할 일:
아래 행 가운데 "height"라는 낱말이 들어 있는 행을 모두 골라 옮겨 적으세요. 대문자와 소문자는 구분합니다.

자료:
━━━━
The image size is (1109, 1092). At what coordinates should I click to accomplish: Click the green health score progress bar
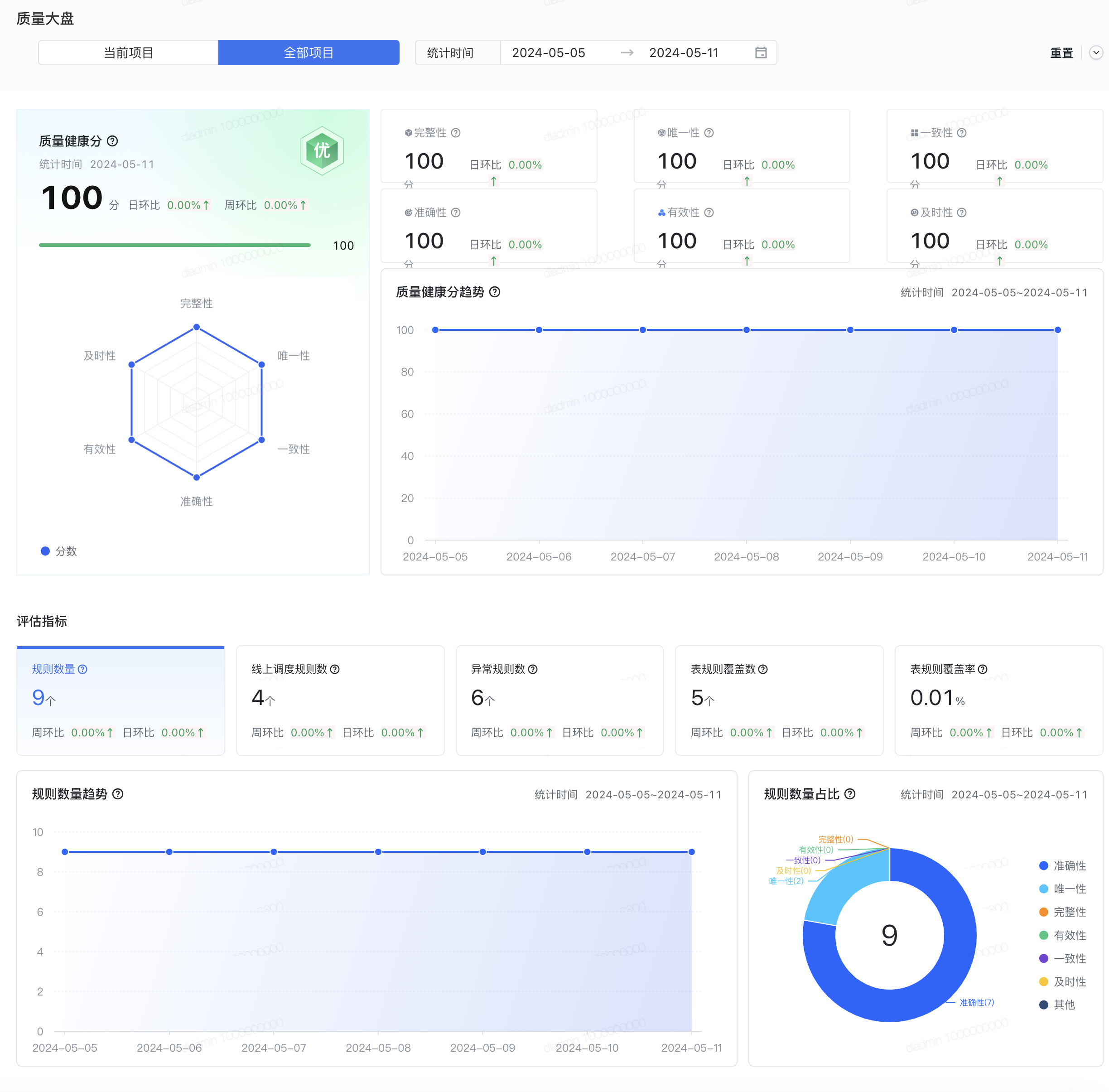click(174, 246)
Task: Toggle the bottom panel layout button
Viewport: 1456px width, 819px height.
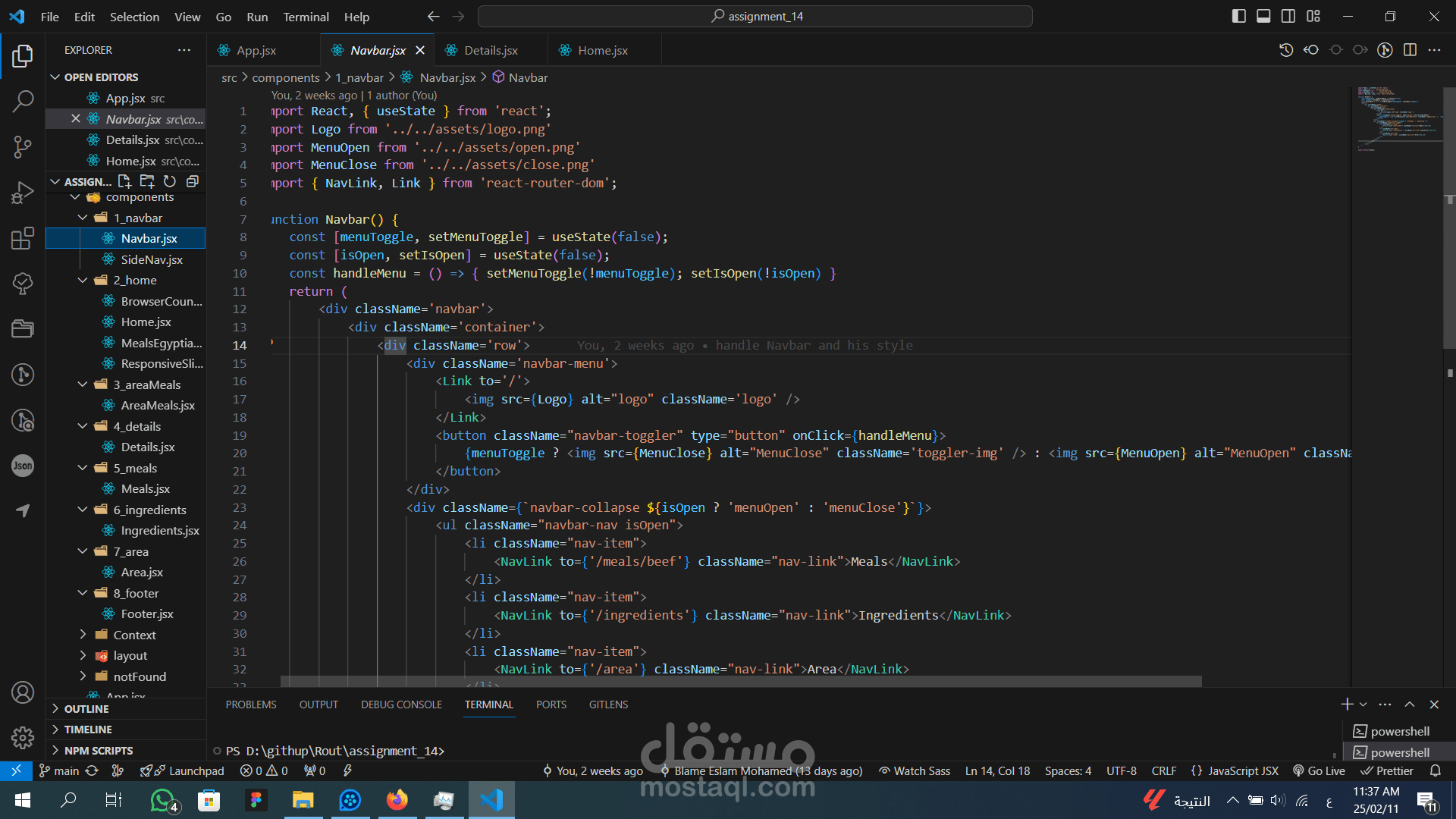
━━━━
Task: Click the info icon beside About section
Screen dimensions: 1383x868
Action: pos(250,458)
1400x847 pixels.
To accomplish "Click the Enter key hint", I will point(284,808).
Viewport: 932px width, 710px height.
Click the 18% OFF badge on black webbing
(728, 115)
━━━━
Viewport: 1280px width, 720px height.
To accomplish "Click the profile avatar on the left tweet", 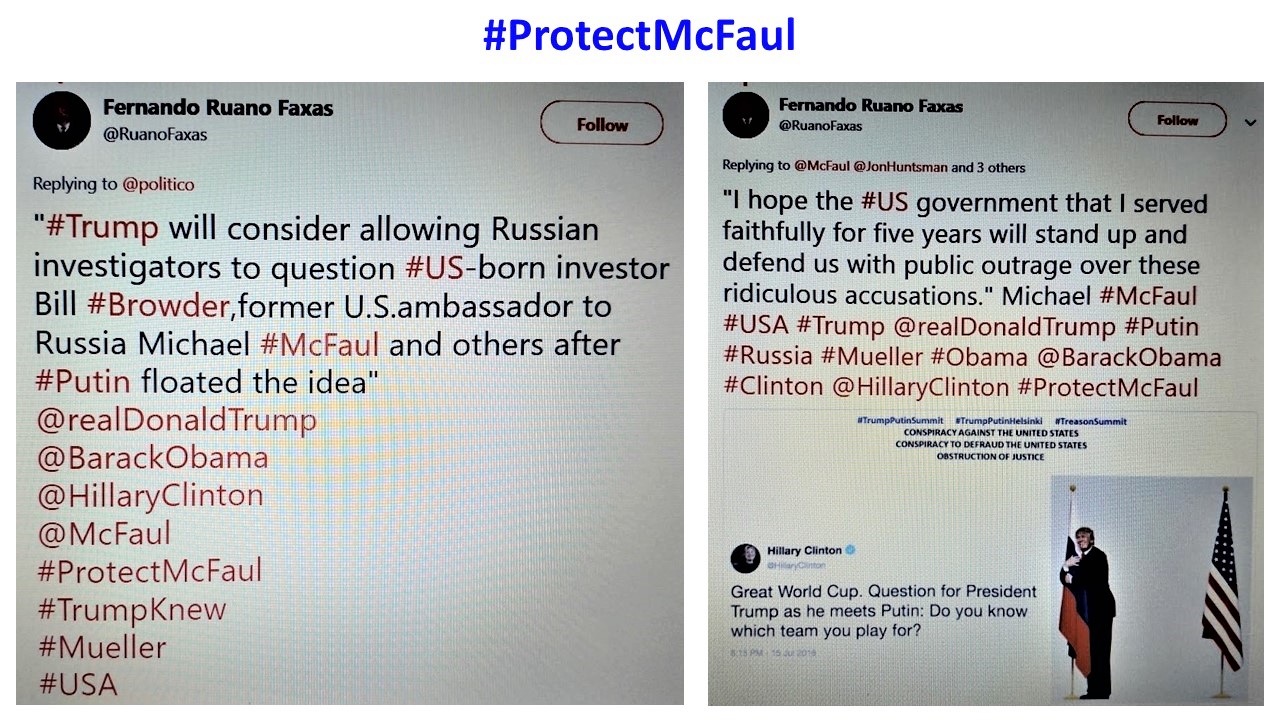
━━━━
결과:
Viewport: 1456px width, 819px height.
Viewport: 932px width, 710px height.
Viewport: 1280px width, 720px height.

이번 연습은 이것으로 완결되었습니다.